Politique

Tunisie : Ennahdha, la rue et le retour des jihadistes

Un Tunisien lors d'une manifestation anti-terrorisme à Tunis, le 29 mars 2015. © Hichem Jouini/AP/SIPA

À Tunis, la manifestation du 8 janvier contre le retour des jihadistes dans le pays sonne comme un avertissement donné aux gouvernants et à la classe politique.

Six ans après la chute de Ben Ali et deux ans après la mise en place d’un pouvoir légitimé par les urnes, les Tunisiens descendent encore dans la rue. Après une manifestation qui a tourné court le 25 décembre, un collectif citoyen a de nouveau appelé les Tunisiens à exprimer leur mécontentement au sujet du probable retour des jihadistes depuis le front syrien.

Une première depuis la révolution

Plus de 3000 personnes (6000 selon le ministère de l’intérieur) ont répondu, malgré la pluie glaciale, à cet appel et profité de l’occasion pour dire leur désaccord à l’encontre de la politique du gouvernement sur ce dossier. Une première, dans la mesure où depuis la révolution, c’était le premier rassemblement opéré sans la présence de figures politiques et de bannières de partis, mais surtout sans l’appui des centrales syndicales qui ont jusqu’ici été les éléments moteurs des manifestations majeures depuis le 14 janvier 2011.

Depuis le sit-in du Bardo en 2013, c’est aussi la première fois que les Tunisiens descendaient dans la rue pour demander à leurs dirigeants et à la classe politique d’assumer leurs responsabilités. Une manifestation menée comme un exutoire face à un trop plein de tensions et de colère contenue. « Il faut cesser de nous prendre pour des idiots et que l’on réponde à nos questions. Nous ne sommes pas dupes. Quand Ennahdha menace de porter plainte contre ceux qui accuseraient Mohamed Frikha d’avoir effectué en 2013 des vols spéciaux [qui auraient été remplis de jihadistes selon la rumeur, NDLR] entre Tunis et Istanbul avec sa compagnie aérienne, Syphax Airlines, que faut-il comprendre ? », fustige Ali, un ingénieur informatique venu de Bizerte pour la manifestation.

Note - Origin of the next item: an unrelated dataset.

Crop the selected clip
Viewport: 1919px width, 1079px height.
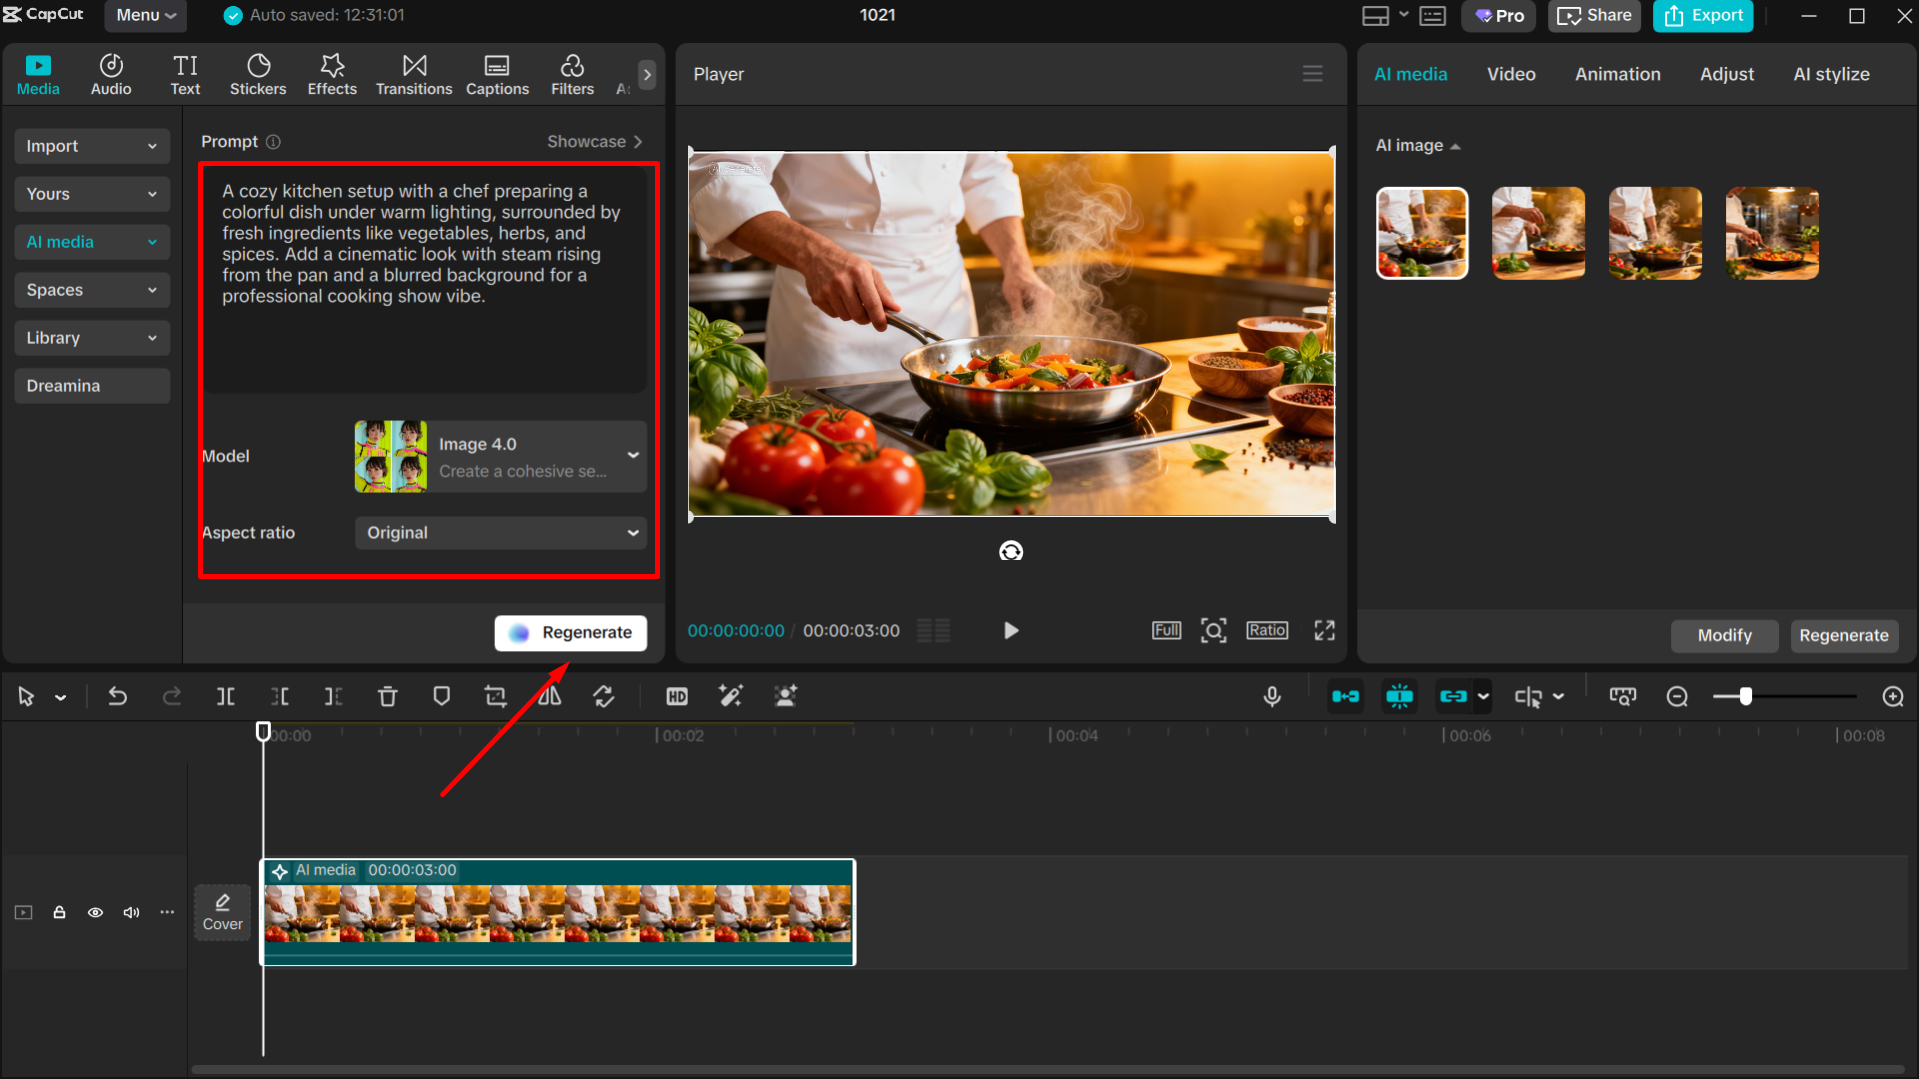point(495,696)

D’autres se font plus analystes. « Finalement, nous voir dans la rue pour nous opposer à toute clémence vis-à-vis des jihadistes, c’est peut-être ce que voulait le président de la République, Béji Caïd Essebsi », qui avait amorcé fin novembre la polémique autour du retour des combattants. Car si les partis au pouvoir, dont celui d’Ennahdha, s’accordent à faire appliquer la loi avec rigueur, le mouvement islamiste a également fait comprendre qu’il souhaitait que les repentis soient traités avec clémence.

Les manifestants brandissant le drapeau tunisien ont arpenté le macadam de l’emblématique avenue Bourguiba sans mâcher leurs mots, s’opposant de manière catégorique au retour du moindre jihadiste et exigeant aussi que les islamistes rendent des comptes sinon le pouvoir lui même.

Les dirigeants d’Ennahdha dans le viseur 

Ils interpellent notamment Rached Ghannouchi, président d’Ennahdha et Ali Laarayedh, ministre de l’intérieur en 2012 puis chef du gouvernement en 2013, sur leur rôle tacite – ou pas – dans l’embrigadement et le départ des jeunes vers la Syrie. Ils rappellent également que les extrémistes étaient les auteurs des assassinats en 2013 des deux leaders de la gauche nationaliste arabe, Chokri Belaïd et Mohamed Brahmi, et accusent les dirigeants d’Ennahdha de laxisme voire de complicité avec les mouvements extrémistes. « Les fils de Ghannouchi ne sont pas les nôtres », ont hurlé les manifestants, ulcérés par la volonté des dirigeants d’Ennahdha de vouloir absoudre ceux que ces citoyens considèrent comme des criminels et des renégats.